Chaplain David Beresford and the campaign group of St Peter’s school, Guildford got their MP on board with the Thirst for change campaign. There are five days to go before we hand your action cards to Prime Minister David Cameron – who can you encourage to get on board with the campaign?
Anne Milton MP with student from St Peter’s School, Guildford.
“I set up a group at school to do justice campaigns. I asked Alex, a 6th former who is chair of the parish Justice & Peace group, to work with me in setting up and running the group. He was very happy to be involved.
The aim of the group is to support campaigns and make change happen. Here the students can develop the skills they need to make a difference in the world, beyond this one campaign.
I presented information about Thirst for change to the group and they thought we should do something about it. They had lots of creative ideas – turning off the water in the school or giving everyone dirty water to drink!
We decided to go into Guildford town centre and ask people to sign the campaign cards on the street. Some people blanked us, but others were interested and engaged. It was so good for the students – two of whom were wearing water droplet costumes – because when you talk to people, you realise how important it is to keep going deeper into the issues. They did so well.
Anne Milton MP came to the town centre event. She was great with the students and they told her all about the group. She’s coming in to school to meet them again this term and has invited us to visit her in parliament in October.
Next we did a series of assemblies. The first one I headed up, but by the fifth, they were doing it all themselves. We collected around about 800 signatures and gave students cards to take home.
There are two principles I work on for this group: it’s not overtly religious, in that you don’t need to be a person of faith to join, and it’s not about raising money. Although many of the students currently in the group do have a deep faith, it’s there for those who don’t want to do churchy stuff too.
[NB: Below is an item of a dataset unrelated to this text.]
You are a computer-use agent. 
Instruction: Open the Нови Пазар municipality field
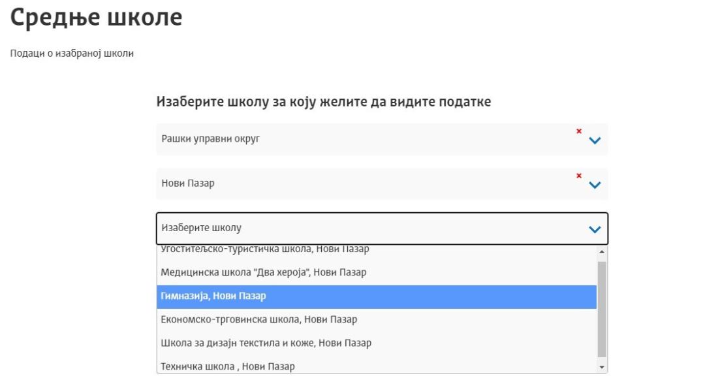pyautogui.click(x=382, y=183)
I say to the students, ‘The world should be a better place because we exist as a Catholic School; we are supposed to make a difference.’ I feel this kind of campaigning is essential to the Catholic identity of the school.
We’re still learning. We can’t have the mentality that once we’ve completed the action, we feel like that’s it, the problem is sorted. We’ve not dealt with this. We’ve taken one step. It’s not as simple as saying ‘David Cameron will just sort this out’. We need to keep on.”